Building Out the Solution
Given that Lee set a threshold of 70% of active pool members, I figured a test pool of four members would be a good candidate since failing one member would be just over the threshold at 75% whereas failing a second member would take me to 50%. I suppose a pool of three members would have been equally fine, but I like to see that some failure doesn't force an accidental event. So I fired up my test BIG-IP device and a linux vm with several interface aliases and built a pool with four members.
ltm pool pool4 {
members {
192.168.101.10:80 {
address 192.168.101.10
session monitor-enabled
state up
}
192.168.101.20:80 {
address 192.168.101.20
session monitor-enabled
state up
}
192.168.101.21:80 {
address 192.168.101.21
session monitor-enabled
state up
}
192.168.101.22:80 {
address 192.168.101.22
session monitor-enabled
state up
}
}
monitor http
}
Next, I needed to build the iCall script. An iCall script is just a tmsh script stored in a specific section of the configuration. It's tcl just like tmsh. But what does the script need to do? Well, a few things:
- Define the pool of interest
- Set the total number of pool members
- Set the number of available members
- Do math
- Enable/Disable the interface based on the result of that math
Steps 1, 4, & 5 are pretty self explanatory. In tmsh scripting, setting an interface (and most other tmsh-based commands) look nearly identical to the shell command.

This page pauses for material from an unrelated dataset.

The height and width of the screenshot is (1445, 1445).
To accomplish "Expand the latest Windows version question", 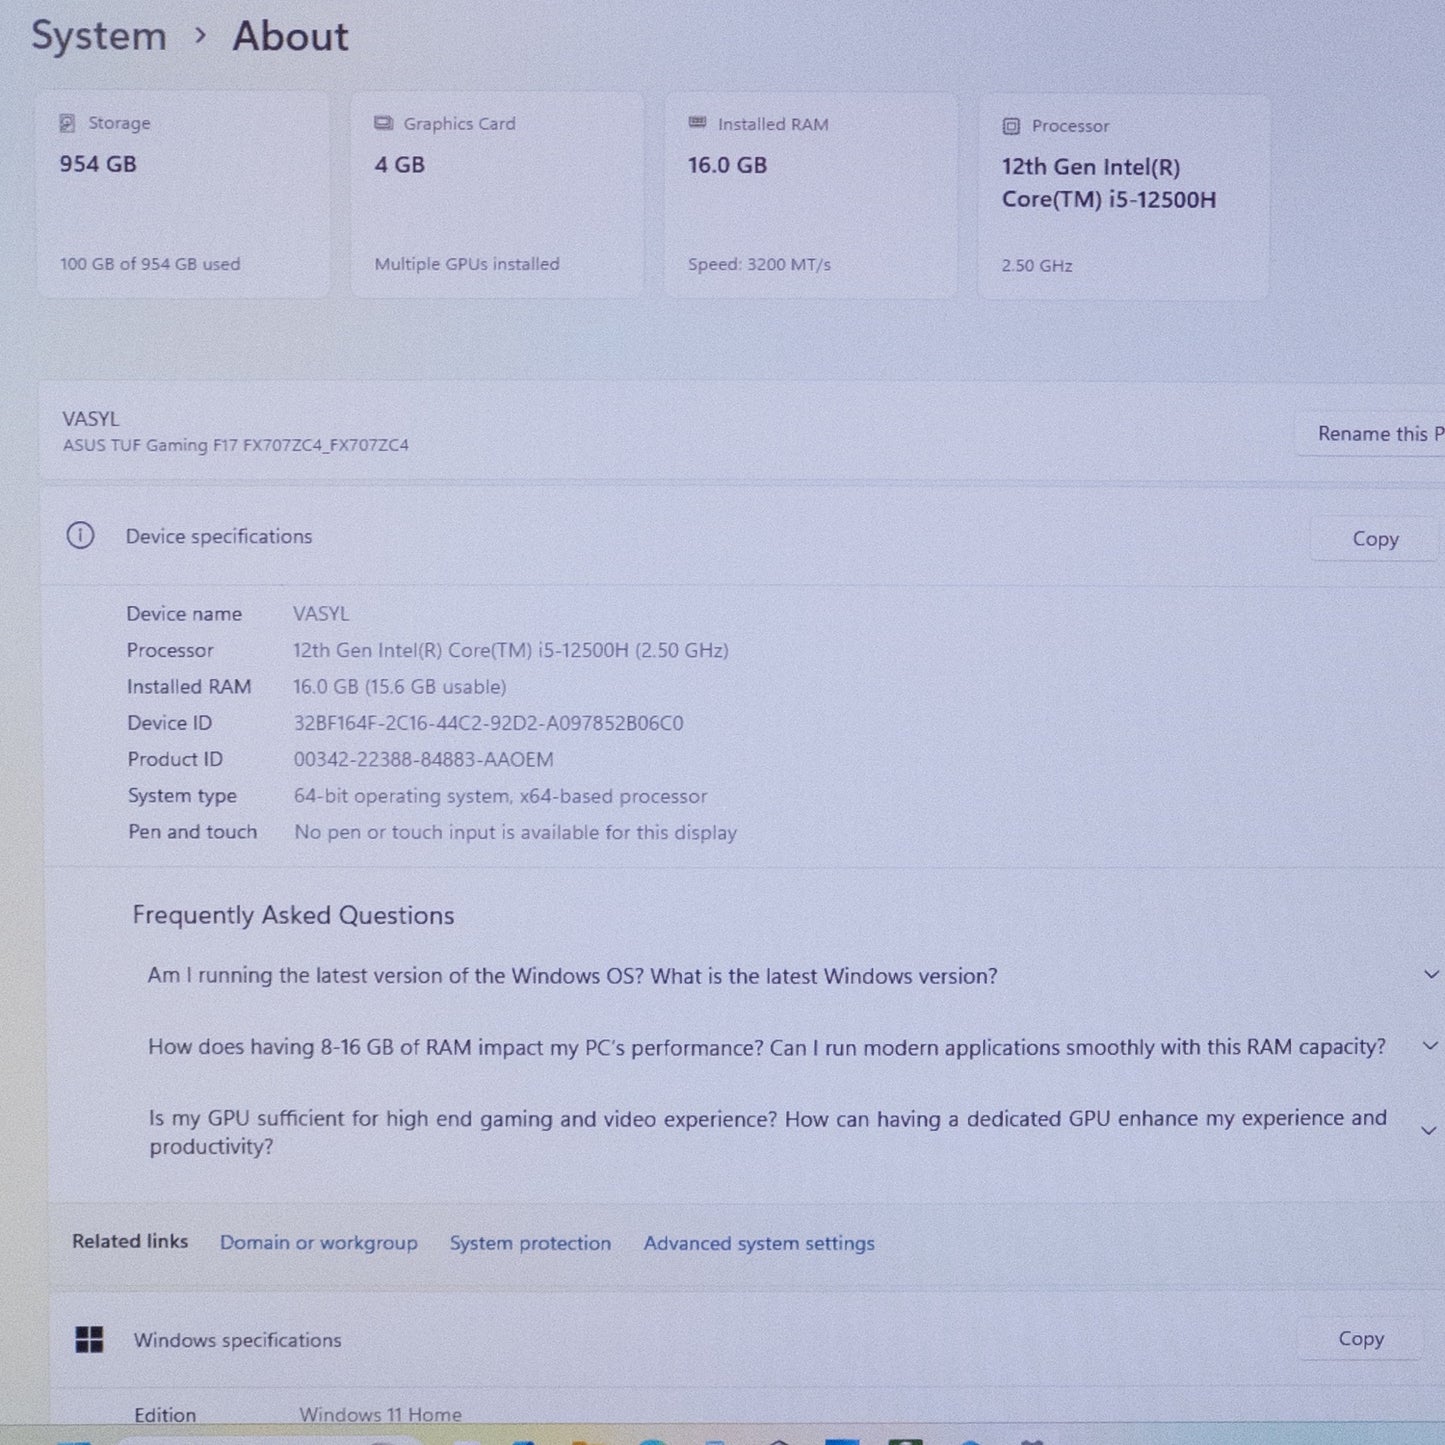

#tmsh tmsh modify /net interface 1.1 disabled #tmsh script tmsh::modify /net interface 1.1 disabled
Where it gets tricky is figuring out how to get pool member data. This is where the tmsh::get_status and tmsh::get_field_value commands come into play. Everything is object based in tmsh, and it can be a little overwhelming to figure out how to address the objects. If you were to just run the commands below in a script, the resulting output (in /var/tmp/scriptd.out) shows you the nomenclature of the addressable objects in that data.
set pn "/Common/pool4"
set pooldata [tmsh::get_status /ltm pool $pn detail]
puts $data
#data set
ltm pool pool4 {
active-member-cnt 4
connq-all.age-edm 0
connq-all.age-ema 0
connq-all.age-head 0
connq-all.age-max 0
connq-all.depth 0
connq-all.serviced 0
connq.age-edm 0
connq.age-ema 0
connq.age-head 0
connq.age-max 0
connq.depth 0
connq.serviced 0
cur-sessions 0
members {
192.168.101.10:80 {
addr 192.168.101.10
connq.age-edm 0
connq.age-ema 0
connq.age-head 0
connq.age-max 0
connq.depth 0
connq.serviced 0
cur-sessions 0
monitor-rule http (pool monitor)
monitor-status up
node-name 192.168.101.10
nodes {
192.168.101.10 {
addr 192.168.101.10
cur-sessions 0
monitor-rule none
monitor-status unchecked
...continued...
So I get to the pool member data by first getting the pool data. And the data needed for pool member availability is the availability-state and the enabled-state from the pool member data (incomplete view of data shown below, but the necessary information is there.)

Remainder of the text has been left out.